@pokaleshrey,
I'm sorry for the delay in getting back to you.
Is there a way to see what does memory_in_bytes hold actually ?
There are two options that I know of. The index _stats
api has a high-level summary of what the index is holding in memory.

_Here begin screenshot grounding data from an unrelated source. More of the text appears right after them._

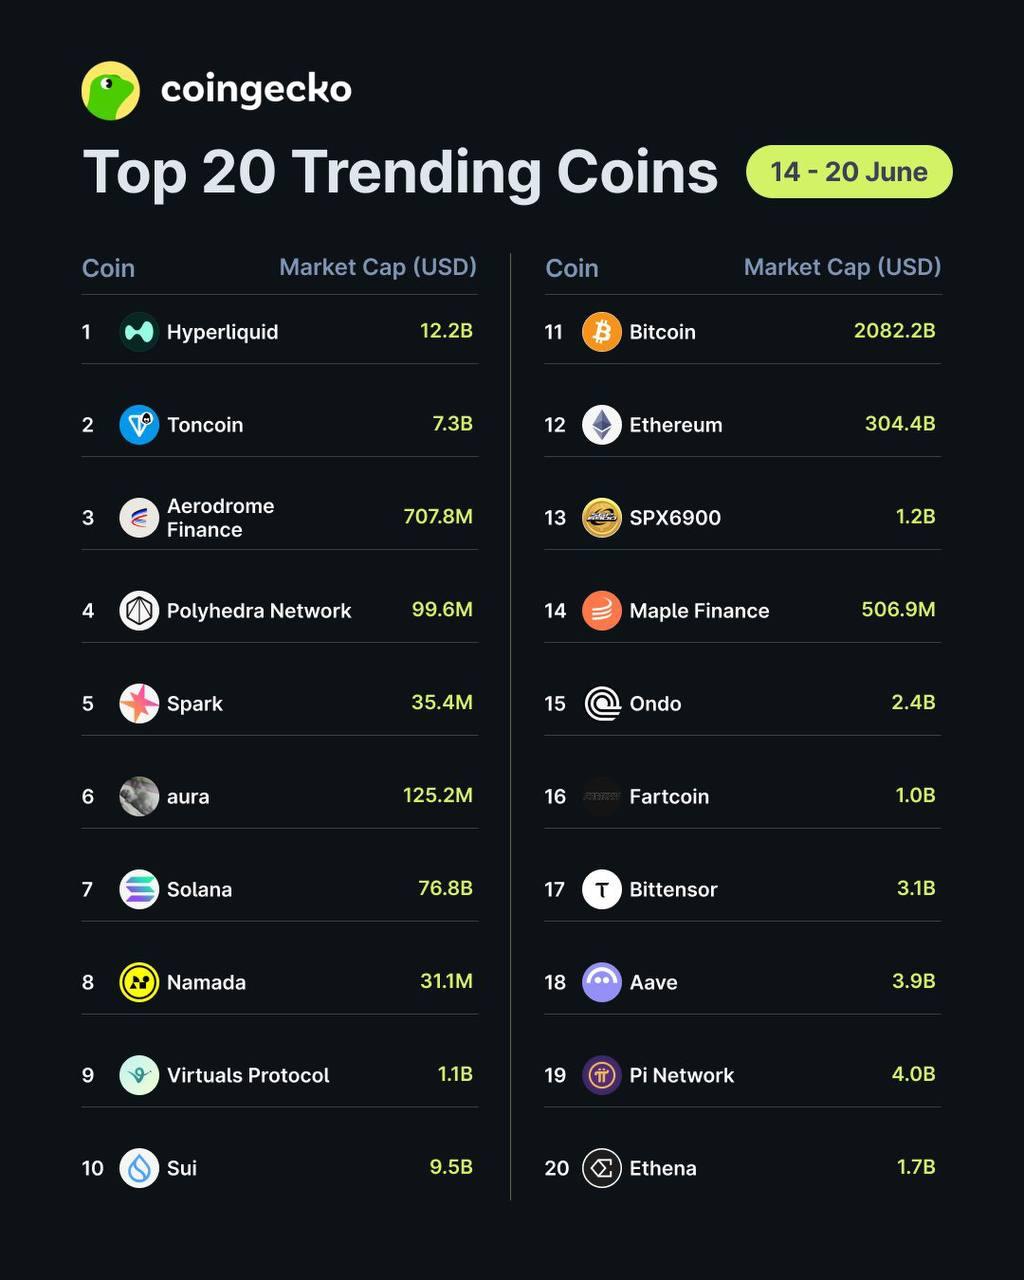The height and width of the screenshot is (1280, 1024).
Task: Click the Sui droplet icon
Action: coord(139,1168)
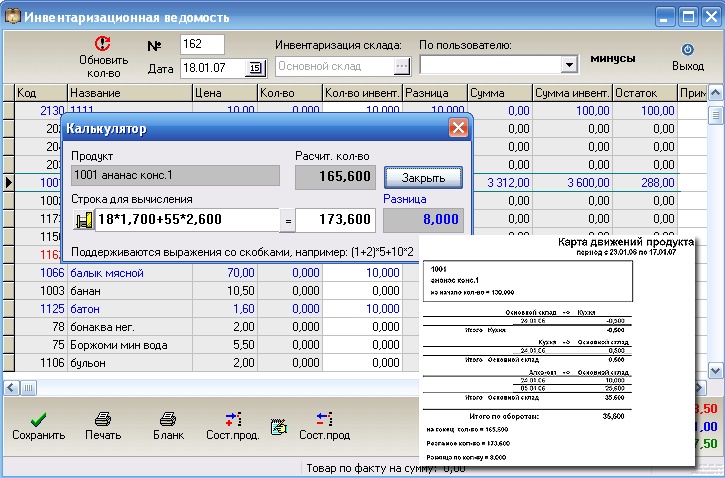
Task: Click the calculation expression input field
Action: (x=185, y=219)
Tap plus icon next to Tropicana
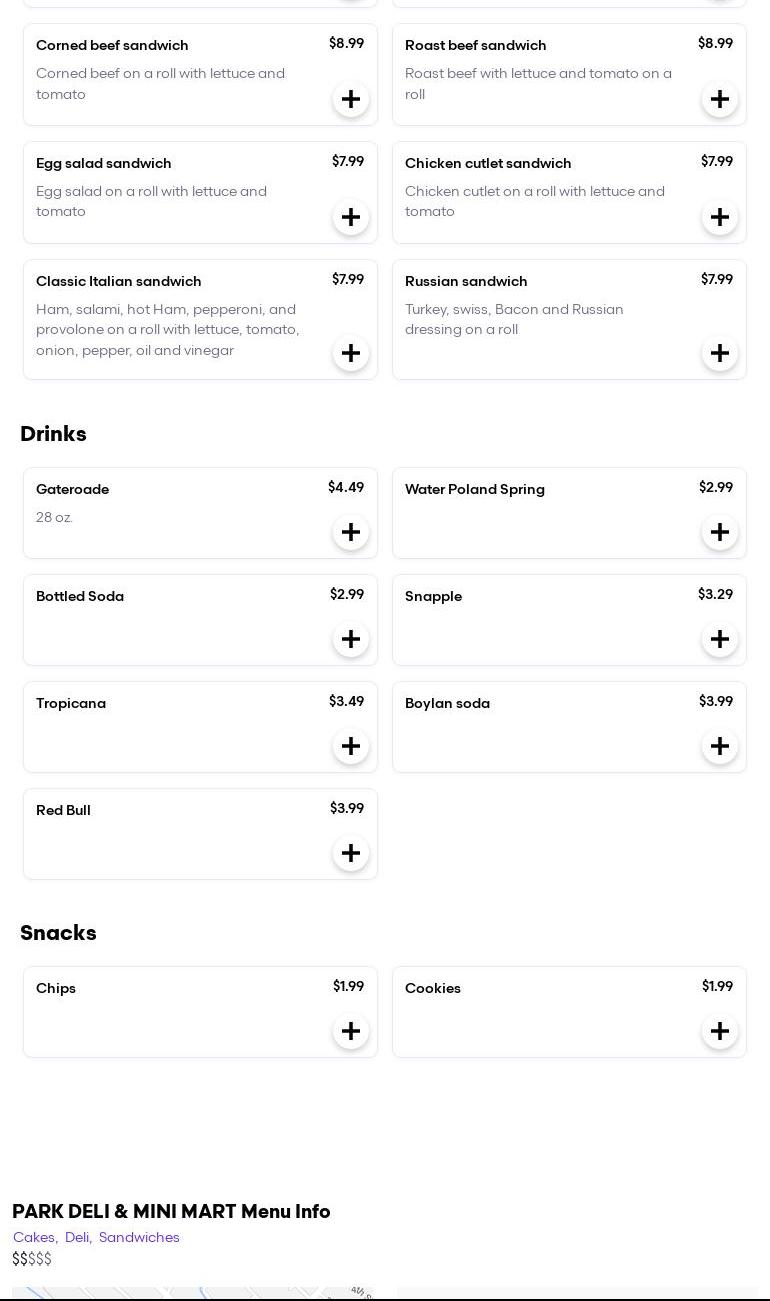770x1301 pixels. click(351, 746)
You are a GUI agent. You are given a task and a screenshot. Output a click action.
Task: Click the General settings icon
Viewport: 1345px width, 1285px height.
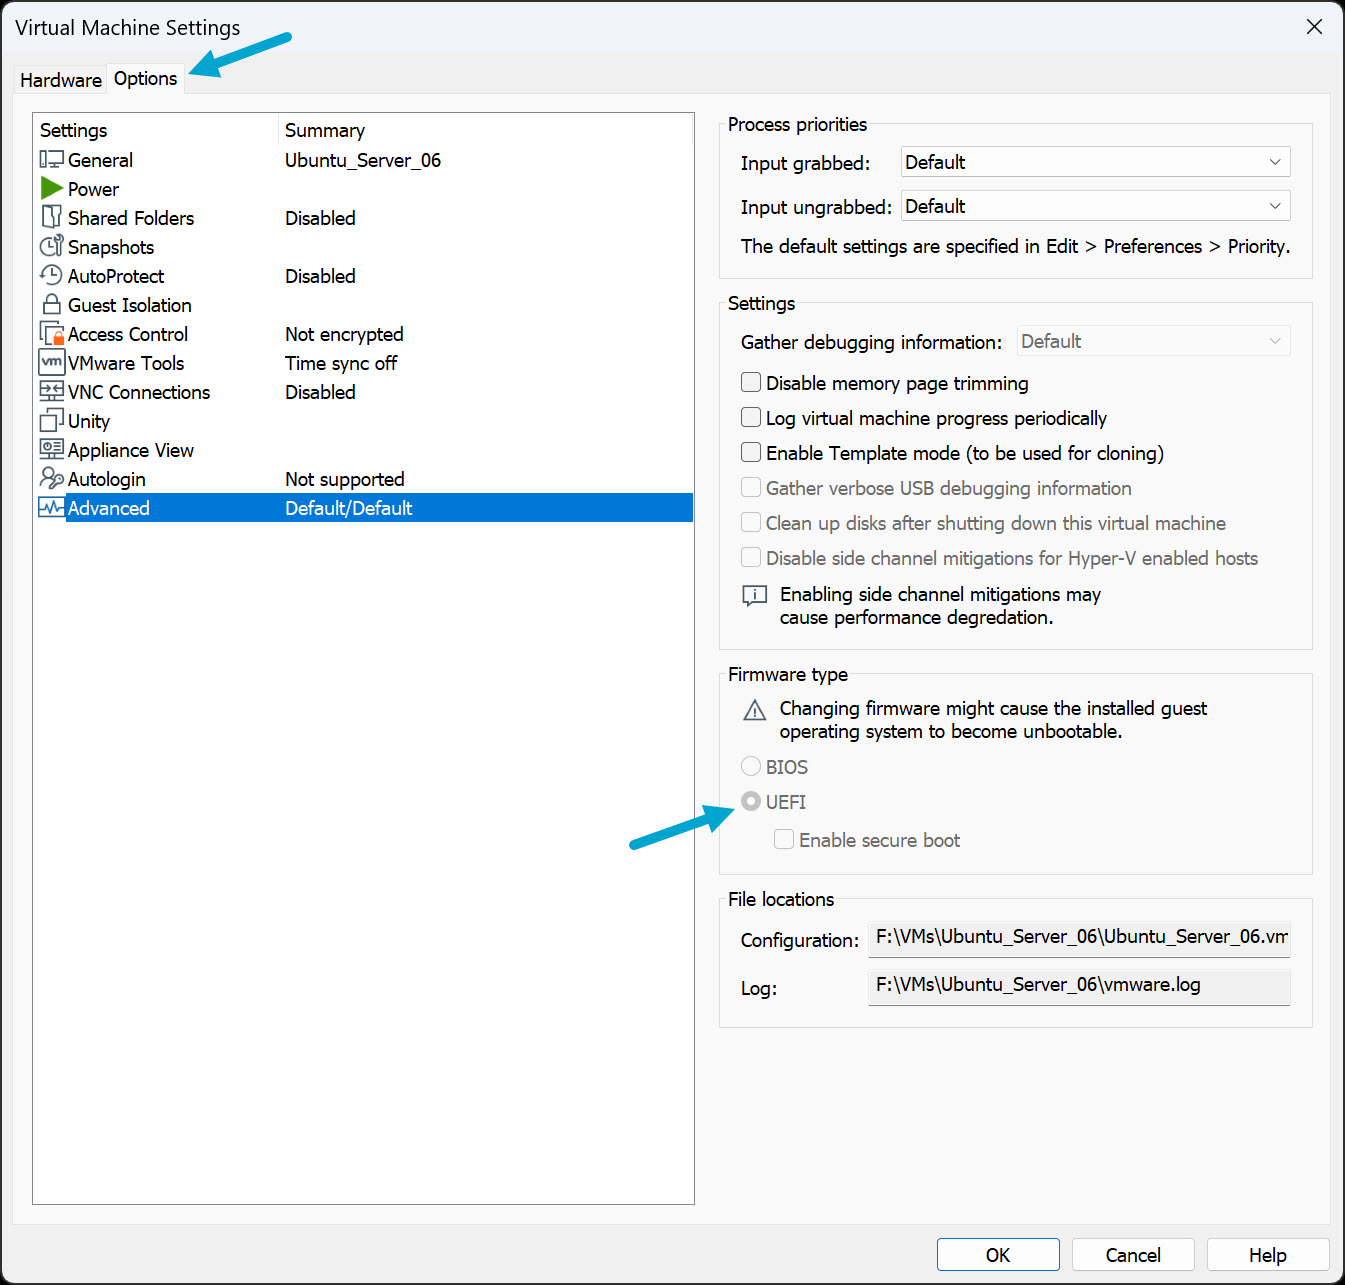coord(52,160)
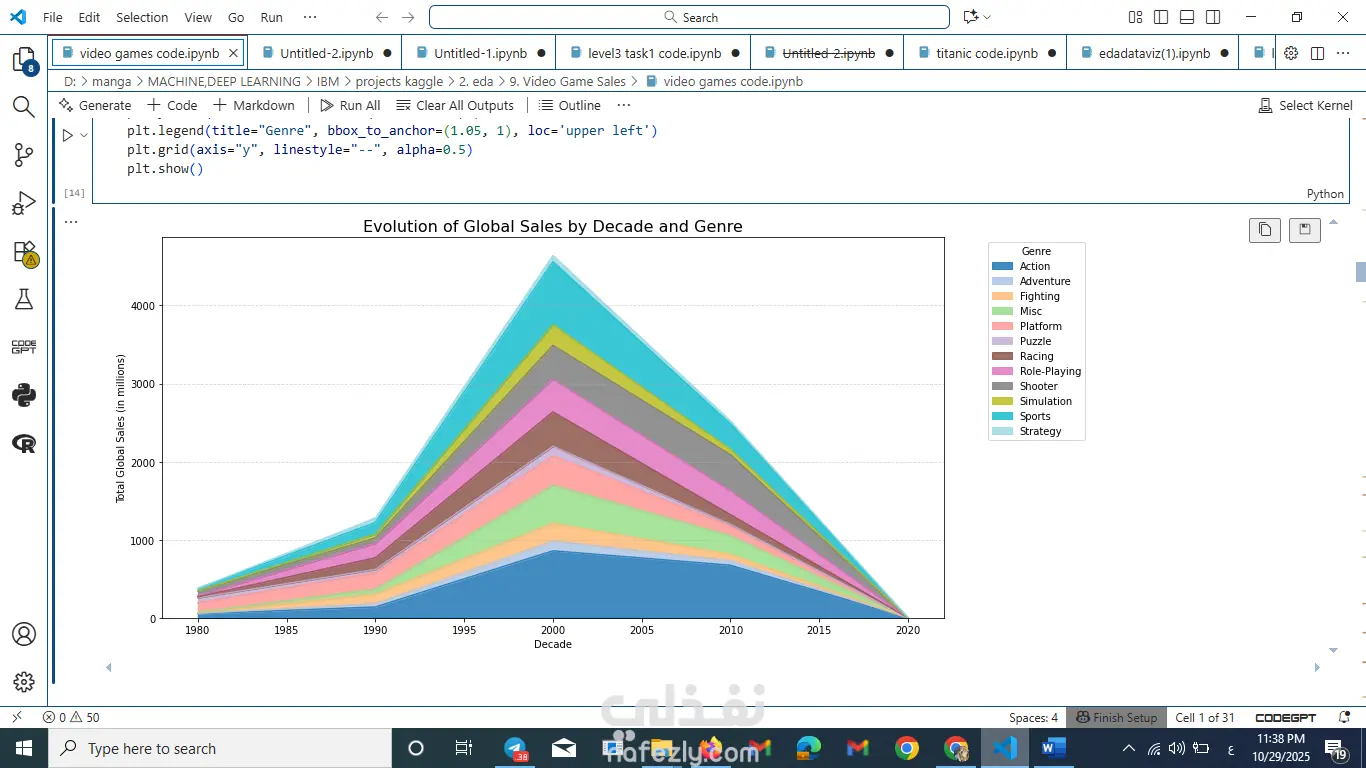Open the additional notebook toolbar actions ellipsis
Image resolution: width=1366 pixels, height=768 pixels.
(624, 105)
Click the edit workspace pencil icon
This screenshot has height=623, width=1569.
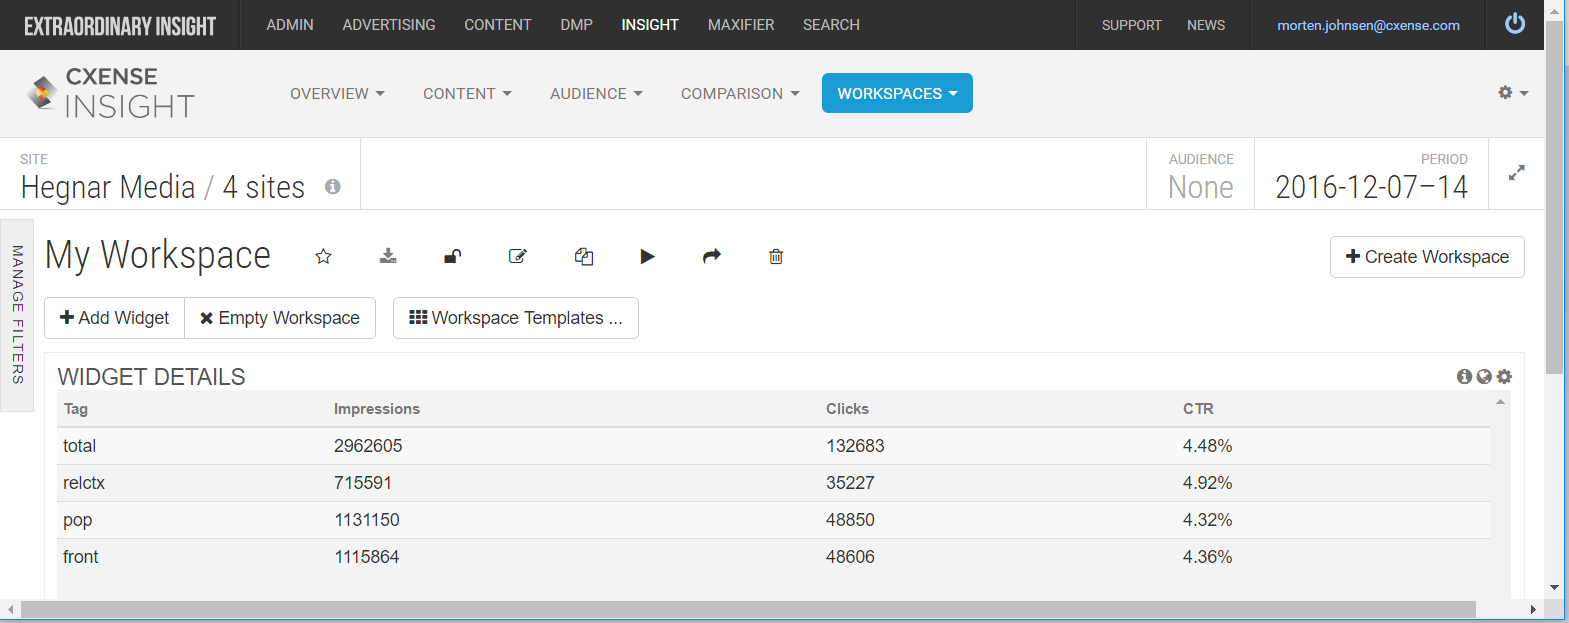(517, 256)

From my test cluster:
GET kibana_sample_data_flights/_stats
{
"_shards" : {
"total" : 2,
"successful" : 2,
"failed" : 0
},
"_all" : {
"primaries" : {
[...]
"segments" : {
"count" : 10,
"memory_in_bytes" : 81110,
"terms_memory_in_bytes" : 53288,
"stored_fields_memory_in_bytes" : 4040,
"term_vectors_memory_in_bytes" : 0,
"norms_memory_in_bytes" : 0,
"points_memory_in_bytes" : 886,
"doc_values_memory_in_bytes" : 22896,
"index_writer_memory_in_bytes" : 0,
"version_map_memory_in_bytes" : 0,
"fixed_bit_set_memory_in_bytes" : 0,
"max_unsafe_auto_id_timestamp" : 1563803176248,
"file_sizes" : { }
},
[...]
},
[...]
},
[...]
}
If want to see Lucene internals on a shard-by-shard basis, use the verbose=true
option on an index _segments
endpoint:
GET kibana_sample_data_flights/_segments?verbose=true
{
"_shards" : {
"total" : 2,
"successful" : 2,
"failed" : 0
},
"indices" : {
"kibana_sample_data_flights" : {
"shards" : {
"0" : [
{
"routing" : {
"state" : "STARTED",
"primary" : false,
"node" : "7MIorM8CQ8SU0OB4ySU3FQ"
},
"num_committed_segments" : 10,
"num_search_segments" : 10,
"segments" : {
"_0" : {
"generation" : 0,
"num_docs" : 500,
"deleted_docs" : 0,
"size_in_bytes" : 290988,
"memory_in_bytes" : 7256,
"committed" : true,
"search" : true,
"version" : "8.0.0",
"compound" : true,
"ram_tree" : [
{
"description" : "postings [PerFieldPostings(segment=_0 formats=1)]",
"size_in_bytes" : 4924,
"children" : [...]
},
{
"description" : "docvalues [PerFieldDocValues(formats=1)]",
"size_in_bytes" : 1964,
"children" : [...]
},
{
"description" : "stored fields [CompressingStoredFieldsReader(mode=FAST,chunksize=16384)]",
"size_in_bytes" : 344,
"children" : [...]
},
{
"description" : "points [org.apache.lucene.codecs.lucene60.Lucene60PointsReader@4124869]",
"size_in_bytes" : 24,
"children" : [...]
}
],
"attributes" : {
"Lucene50StoredFieldsFormat.mode" : "BEST_SPEED"
}
},
[...]
}
}
]
}
}
}
}
Note that the RAM tree may contain a lot of nested data, so be ready for a lot of output from this command. The output for my simple test index was about 6,000 lines of pretty-printed JSON. However, if you look at my example, the top-level entries in the ram_tree
add up to the memory_in_bytes_value
. Unfortunately, since this extra verbose output comes from a Lucene API, I am not an expert at interpreting it.
I hope this is helpful.
-William